To-date, effective tax rate expected in FY22, obviously the tax rate has been pretty damn weird over the last 12 months or so, because the losses are non-allowance of deferred tax assets. As we become more profitable, obviously that deferred tax position will change and we’ll be left with a couple of phenomenon, we’ll be left with a phenomenon called overseas, we expect obviously, the tax rate will now become profitable overseas. So we will be paying tax as you would have seen this time around. And we would expect the deferred tax asset to start to normalize the effective tax rate also. I suspect that will happen later this year, as our profitability grows in H2.

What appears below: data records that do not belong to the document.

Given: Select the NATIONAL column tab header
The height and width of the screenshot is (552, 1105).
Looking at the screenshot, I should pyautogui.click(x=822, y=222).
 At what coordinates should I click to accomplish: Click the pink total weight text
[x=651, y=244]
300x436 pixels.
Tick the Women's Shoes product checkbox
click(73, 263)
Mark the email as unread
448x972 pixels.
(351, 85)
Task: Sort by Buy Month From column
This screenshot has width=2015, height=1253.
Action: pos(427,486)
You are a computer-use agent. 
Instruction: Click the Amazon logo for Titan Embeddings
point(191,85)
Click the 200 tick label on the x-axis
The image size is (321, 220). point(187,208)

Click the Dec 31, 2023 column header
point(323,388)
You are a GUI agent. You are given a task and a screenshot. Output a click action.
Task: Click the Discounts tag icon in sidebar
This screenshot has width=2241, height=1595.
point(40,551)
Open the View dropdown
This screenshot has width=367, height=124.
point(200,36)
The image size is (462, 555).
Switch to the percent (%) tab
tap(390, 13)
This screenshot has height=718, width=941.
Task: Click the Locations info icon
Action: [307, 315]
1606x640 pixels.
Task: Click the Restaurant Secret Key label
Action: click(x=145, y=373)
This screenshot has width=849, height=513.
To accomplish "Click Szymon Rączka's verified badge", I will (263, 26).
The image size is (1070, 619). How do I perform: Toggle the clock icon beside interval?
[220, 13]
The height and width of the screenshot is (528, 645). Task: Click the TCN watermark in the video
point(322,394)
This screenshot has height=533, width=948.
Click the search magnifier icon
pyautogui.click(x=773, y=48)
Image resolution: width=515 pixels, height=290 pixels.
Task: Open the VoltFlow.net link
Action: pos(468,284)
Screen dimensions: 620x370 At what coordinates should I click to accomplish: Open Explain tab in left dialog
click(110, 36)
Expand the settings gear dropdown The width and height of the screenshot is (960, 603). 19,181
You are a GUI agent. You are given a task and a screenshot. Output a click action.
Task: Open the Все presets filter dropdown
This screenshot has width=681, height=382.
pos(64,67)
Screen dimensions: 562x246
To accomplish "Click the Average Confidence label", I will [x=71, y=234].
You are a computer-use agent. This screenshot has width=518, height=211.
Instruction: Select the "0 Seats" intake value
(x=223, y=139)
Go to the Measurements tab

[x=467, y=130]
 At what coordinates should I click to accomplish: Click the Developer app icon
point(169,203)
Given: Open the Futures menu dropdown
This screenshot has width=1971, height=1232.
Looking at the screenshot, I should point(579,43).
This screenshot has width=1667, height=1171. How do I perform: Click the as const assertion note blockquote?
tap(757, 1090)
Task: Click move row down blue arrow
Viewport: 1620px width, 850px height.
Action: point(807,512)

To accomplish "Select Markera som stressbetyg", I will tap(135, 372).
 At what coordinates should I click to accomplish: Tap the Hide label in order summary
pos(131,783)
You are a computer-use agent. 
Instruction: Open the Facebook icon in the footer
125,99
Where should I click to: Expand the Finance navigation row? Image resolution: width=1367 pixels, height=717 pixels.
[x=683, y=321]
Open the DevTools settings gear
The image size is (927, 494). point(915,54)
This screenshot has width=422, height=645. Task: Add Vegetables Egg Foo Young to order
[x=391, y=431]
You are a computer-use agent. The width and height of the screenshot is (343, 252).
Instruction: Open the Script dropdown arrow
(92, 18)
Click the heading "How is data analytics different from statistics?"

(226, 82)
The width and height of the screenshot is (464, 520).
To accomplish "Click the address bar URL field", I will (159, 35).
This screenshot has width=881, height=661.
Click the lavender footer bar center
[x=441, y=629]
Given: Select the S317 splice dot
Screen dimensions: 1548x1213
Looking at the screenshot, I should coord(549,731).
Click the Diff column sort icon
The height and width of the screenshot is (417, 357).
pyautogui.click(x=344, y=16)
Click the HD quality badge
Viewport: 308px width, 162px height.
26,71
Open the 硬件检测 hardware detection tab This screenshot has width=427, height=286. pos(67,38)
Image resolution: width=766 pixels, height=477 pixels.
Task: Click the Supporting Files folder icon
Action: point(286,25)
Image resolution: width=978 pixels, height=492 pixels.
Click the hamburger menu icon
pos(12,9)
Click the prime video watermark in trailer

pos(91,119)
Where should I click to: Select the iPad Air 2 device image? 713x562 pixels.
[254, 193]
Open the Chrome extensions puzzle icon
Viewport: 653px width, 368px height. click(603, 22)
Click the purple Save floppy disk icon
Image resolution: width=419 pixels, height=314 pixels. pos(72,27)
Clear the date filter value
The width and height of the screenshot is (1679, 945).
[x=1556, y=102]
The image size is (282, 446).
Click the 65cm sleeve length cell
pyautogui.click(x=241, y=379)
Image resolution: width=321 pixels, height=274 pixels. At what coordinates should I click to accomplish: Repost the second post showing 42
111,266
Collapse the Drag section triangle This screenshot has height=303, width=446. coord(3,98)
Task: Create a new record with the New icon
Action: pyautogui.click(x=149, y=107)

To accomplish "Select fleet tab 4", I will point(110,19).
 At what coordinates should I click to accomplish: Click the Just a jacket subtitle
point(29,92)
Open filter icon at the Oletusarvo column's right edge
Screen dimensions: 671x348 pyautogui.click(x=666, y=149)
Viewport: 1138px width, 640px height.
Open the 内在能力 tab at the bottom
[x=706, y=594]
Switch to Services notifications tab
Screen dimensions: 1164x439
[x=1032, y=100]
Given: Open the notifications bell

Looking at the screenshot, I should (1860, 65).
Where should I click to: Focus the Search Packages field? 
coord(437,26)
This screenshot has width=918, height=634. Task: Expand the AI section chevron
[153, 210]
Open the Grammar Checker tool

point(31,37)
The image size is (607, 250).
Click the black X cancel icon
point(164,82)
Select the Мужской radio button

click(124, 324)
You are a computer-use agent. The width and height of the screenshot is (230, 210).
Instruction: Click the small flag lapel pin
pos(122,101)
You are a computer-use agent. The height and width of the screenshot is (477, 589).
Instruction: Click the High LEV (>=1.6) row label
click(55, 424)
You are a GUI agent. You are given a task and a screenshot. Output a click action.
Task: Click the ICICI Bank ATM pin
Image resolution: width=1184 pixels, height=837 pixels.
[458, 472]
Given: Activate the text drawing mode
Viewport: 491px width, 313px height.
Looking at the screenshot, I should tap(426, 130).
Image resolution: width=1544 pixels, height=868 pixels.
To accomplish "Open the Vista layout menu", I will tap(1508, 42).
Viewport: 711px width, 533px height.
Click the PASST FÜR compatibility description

P B Balaji — Group Chief Financial Officer
Got it. So next one from Aditya Makharia from HDFC Securities. Congrats on the market share gains at Land Rover. What is the impact that Tesla is having on the luxury market, as their volumes are now 500k. Can you give some color on the same?
Thierry Bollore — Chief Executive Officer of Jaguar Land Rover
Maybe I can take this one Balaji. It’s Thierry speaking. I think that, even if we don’t talk very often by competitors in this type of the session, the reality of — if you look at Tesla today, is that are not really in the luxury market and more and more, they are less to a certain extent. They started with the high-end premium and now if you look carefully to the rental cost and associated volumes, you will notice that it’s more and more again to the mid-premium, which is giving us a huge space.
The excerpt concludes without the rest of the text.